[Start of Attachment]

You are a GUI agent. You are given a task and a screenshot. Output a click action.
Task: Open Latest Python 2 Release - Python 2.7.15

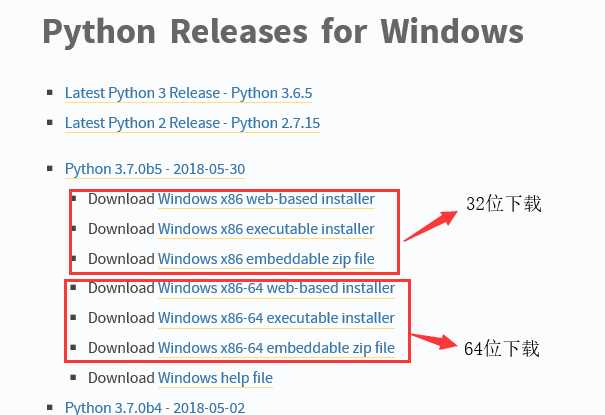point(192,123)
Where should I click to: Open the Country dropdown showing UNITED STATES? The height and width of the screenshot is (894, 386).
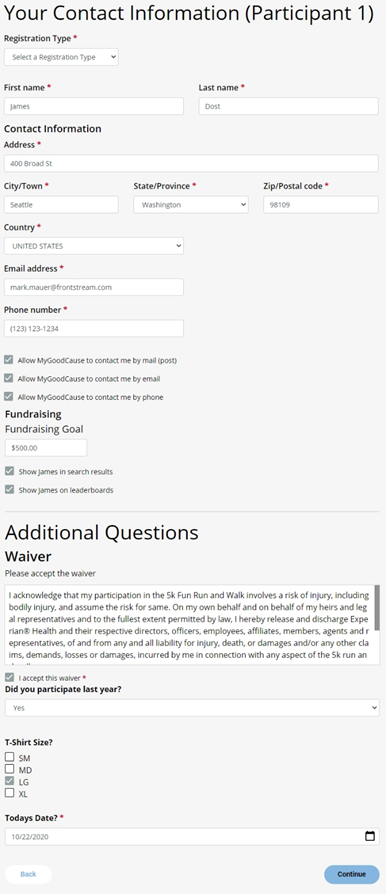(94, 246)
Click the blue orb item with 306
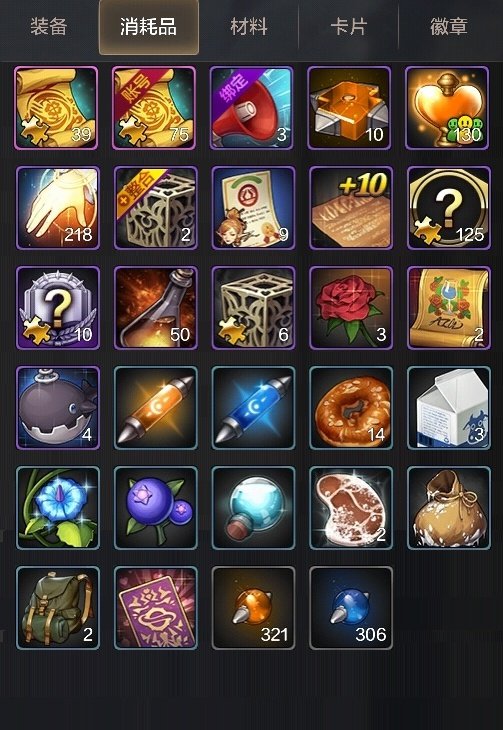 pyautogui.click(x=351, y=608)
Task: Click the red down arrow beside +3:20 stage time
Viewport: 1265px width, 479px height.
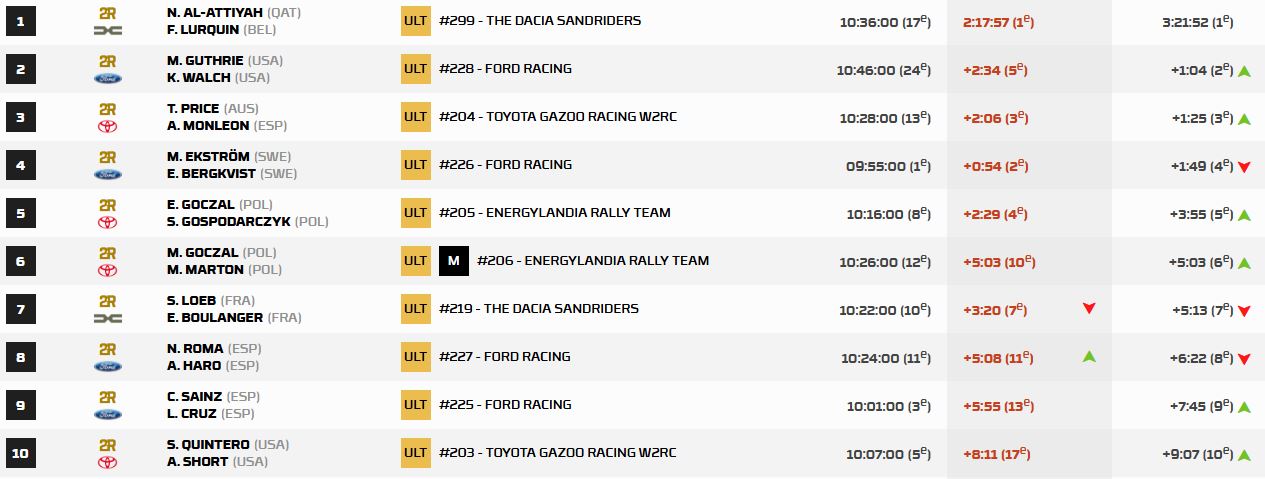Action: click(1089, 309)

[End of Attachment]

## DIRECTIONS FOR THIS TASK
Return each entry exactly as given. Leave the images out.

## SOLUTION FOR THIS TASK
You are a GUI agent. You are given a task and a screenshot. Output a click action.
Task: Open Latest Python 2 Release - Python 2.7.15

point(192,123)
Where should I click to: Open the Country dropdown showing UNITED STATES? The height and width of the screenshot is (894, 386).
(94, 246)
Click the blue orb item with 306
 pyautogui.click(x=351, y=608)
Task: Click the red down arrow beside +3:20 stage time
Viewport: 1265px width, 479px height.
Action: click(1089, 309)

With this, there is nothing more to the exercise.